Text passage ::
Code Styles


Code Format

Code format in a project usually defines something like “A line length should not exceed 80 characters”, “order of including header files”, or “One space is needed before and after +”. However, in this project, one can write code in somewhat “free format”. The standard formatting is automatically done by using editors like Visual Studio Code with the format configuration file src/.clang-format.

Hint

Press Shift+Alt+F in Visual Studio Code will format the code.

C++ Version

  • C++17 is used currently.

  • Do not use C++2X features.

File Structures

General Rules

  • All C++ header and source files must be placed into src.

  • Each folder in src is a module, which contains many closely-related classes.

Hint

For example, src/geom contains all classes of pure geomertic operations.

  • Each class must have at least two files: header file *.h that contains declaration, and a source file *.cpp that contains implementation.

Hint

Do not put any implementation in header files, like the assignment of a static class member.

  • If the implementation of the class is very large, then the source file can be split into several ones, each containing closely-related functions. These files must be named as *_*.h. Splitting should not be done unless very necessary.

Data segment ::
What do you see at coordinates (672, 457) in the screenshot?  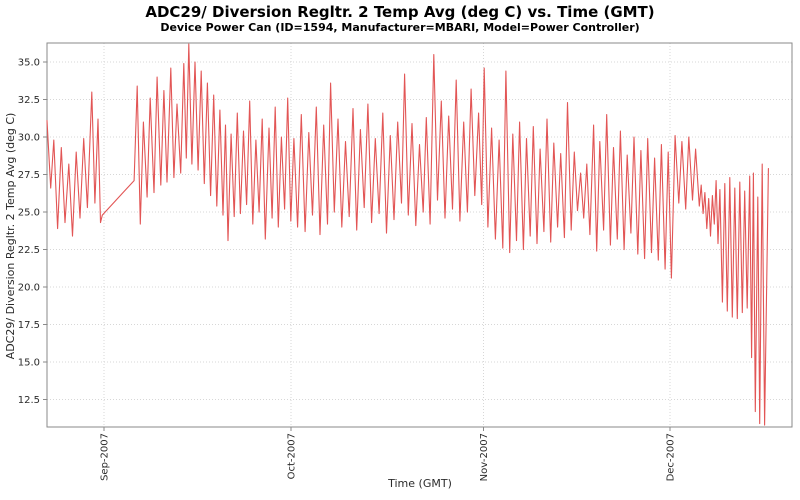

Problem statement ::
What examples does the code style guide give of what a project's code format usually defines? The lines have no connection to the code style guide.

Exercise response ::
- "A line length should not exceed 80 characters"
- "order of including header files"
- "One space is needed before and after +"